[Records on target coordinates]

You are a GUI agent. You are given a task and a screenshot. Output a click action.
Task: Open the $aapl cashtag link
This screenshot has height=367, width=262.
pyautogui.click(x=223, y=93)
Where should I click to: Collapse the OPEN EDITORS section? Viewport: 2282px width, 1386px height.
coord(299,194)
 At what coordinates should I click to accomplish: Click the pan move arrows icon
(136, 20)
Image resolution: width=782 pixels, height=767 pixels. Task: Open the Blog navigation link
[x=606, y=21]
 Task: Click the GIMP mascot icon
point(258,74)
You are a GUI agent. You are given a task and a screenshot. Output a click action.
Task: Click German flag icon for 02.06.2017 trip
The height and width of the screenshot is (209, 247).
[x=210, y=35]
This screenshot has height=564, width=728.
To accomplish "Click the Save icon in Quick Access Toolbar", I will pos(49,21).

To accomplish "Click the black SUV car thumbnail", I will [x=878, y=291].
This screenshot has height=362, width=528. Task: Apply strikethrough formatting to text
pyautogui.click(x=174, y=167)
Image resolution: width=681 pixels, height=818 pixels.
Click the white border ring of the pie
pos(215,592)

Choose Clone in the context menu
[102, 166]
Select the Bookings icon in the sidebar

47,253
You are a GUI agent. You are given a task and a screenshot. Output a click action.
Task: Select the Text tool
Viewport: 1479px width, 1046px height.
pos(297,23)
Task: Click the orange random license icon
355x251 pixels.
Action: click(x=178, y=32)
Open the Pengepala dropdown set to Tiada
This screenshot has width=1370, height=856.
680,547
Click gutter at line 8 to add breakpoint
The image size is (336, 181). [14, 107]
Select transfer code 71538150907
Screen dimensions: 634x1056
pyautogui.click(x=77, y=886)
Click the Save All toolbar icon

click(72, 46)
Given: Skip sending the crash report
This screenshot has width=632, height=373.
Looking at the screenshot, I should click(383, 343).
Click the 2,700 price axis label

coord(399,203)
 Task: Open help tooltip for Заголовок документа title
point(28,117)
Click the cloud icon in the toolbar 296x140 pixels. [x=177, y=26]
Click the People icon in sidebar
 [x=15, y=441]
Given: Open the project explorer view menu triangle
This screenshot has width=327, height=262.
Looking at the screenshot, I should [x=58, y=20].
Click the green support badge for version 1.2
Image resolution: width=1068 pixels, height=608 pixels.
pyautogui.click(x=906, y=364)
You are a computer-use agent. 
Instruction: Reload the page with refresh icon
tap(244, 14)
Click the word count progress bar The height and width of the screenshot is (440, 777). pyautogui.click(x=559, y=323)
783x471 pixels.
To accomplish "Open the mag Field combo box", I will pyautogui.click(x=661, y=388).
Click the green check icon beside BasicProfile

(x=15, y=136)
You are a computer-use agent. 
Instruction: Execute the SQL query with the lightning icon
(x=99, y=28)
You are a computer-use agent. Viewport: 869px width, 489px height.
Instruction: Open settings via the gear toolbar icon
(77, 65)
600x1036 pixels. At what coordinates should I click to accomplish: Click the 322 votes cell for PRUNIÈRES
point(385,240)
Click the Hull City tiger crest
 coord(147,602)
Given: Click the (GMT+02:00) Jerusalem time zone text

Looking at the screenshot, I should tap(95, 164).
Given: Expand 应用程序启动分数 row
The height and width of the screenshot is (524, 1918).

WORK TO DO:
Quote each of the lines above verbatim.

EXERCISE RESULT:
You are a GUI agent. You are given a task and a screenshot. Output a click action.
Task: Open the $aapl cashtag link
This screenshot has height=367, width=262.
pyautogui.click(x=223, y=93)
Where should I click to: Collapse the OPEN EDITORS section? Viewport: 2282px width, 1386px height.
coord(299,194)
 At what coordinates should I click to accomplish: Click the pan move arrows icon
(136, 20)
Image resolution: width=782 pixels, height=767 pixels. Task: Open the Blog navigation link
[x=606, y=21]
 Task: Click the GIMP mascot icon
point(258,74)
You are a GUI agent. You are given a task and a screenshot. Output a click action.
Task: Click German flag icon for 02.06.2017 trip
The height and width of the screenshot is (209, 247).
[x=210, y=35]
This screenshot has height=564, width=728.
To accomplish "Click the Save icon in Quick Access Toolbar", I will pos(49,21).

To accomplish "Click the black SUV car thumbnail", I will [x=878, y=291].
This screenshot has height=362, width=528. Task: Apply strikethrough formatting to text
pyautogui.click(x=174, y=167)
Image resolution: width=681 pixels, height=818 pixels.
Click the white border ring of the pie
pos(215,592)

Choose Clone in the context menu
[102, 166]
Select the Bookings icon in the sidebar

47,253
You are a GUI agent. You are given a task and a screenshot. Output a click action.
Task: Select the Text tool
Viewport: 1479px width, 1046px height.
pos(297,23)
Task: Click the orange random license icon
355x251 pixels.
Action: click(x=178, y=32)
Open the Pengepala dropdown set to Tiada
This screenshot has width=1370, height=856.
680,547
Click gutter at line 8 to add breakpoint
The image size is (336, 181). [14, 107]
Select transfer code 71538150907
Screen dimensions: 634x1056
pyautogui.click(x=77, y=886)
Click the Save All toolbar icon

click(72, 46)
Given: Skip sending the crash report
This screenshot has width=632, height=373.
Looking at the screenshot, I should click(383, 343).
Click the 2,700 price axis label

coord(399,203)
 Task: Open help tooltip for Заголовок документа title
point(28,117)
Click the cloud icon in the toolbar 296x140 pixels. [x=177, y=26]
Click the People icon in sidebar
 [x=15, y=441]
Given: Open the project explorer view menu triangle
This screenshot has width=327, height=262.
Looking at the screenshot, I should [x=58, y=20].
Click the green support badge for version 1.2
Image resolution: width=1068 pixels, height=608 pixels.
pyautogui.click(x=906, y=364)
You are a computer-use agent. 
Instruction: Reload the page with refresh icon
tap(244, 14)
Click the word count progress bar The height and width of the screenshot is (440, 777). pyautogui.click(x=559, y=323)
783x471 pixels.
To accomplish "Open the mag Field combo box", I will pyautogui.click(x=661, y=388).
Click the green check icon beside BasicProfile

(x=15, y=136)
You are a computer-use agent. 
Instruction: Execute the SQL query with the lightning icon
(x=99, y=28)
You are a computer-use agent. Viewport: 869px width, 489px height.
Instruction: Open settings via the gear toolbar icon
(77, 65)
600x1036 pixels. At what coordinates should I click to accomplish: Click the 322 votes cell for PRUNIÈRES
point(385,240)
Click the Hull City tiger crest
 coord(147,602)
Given: Click the (GMT+02:00) Jerusalem time zone text

Looking at the screenshot, I should tap(95, 164).
Given: Expand 应用程序启动分数 row
The height and width of the screenshot is (524, 1918).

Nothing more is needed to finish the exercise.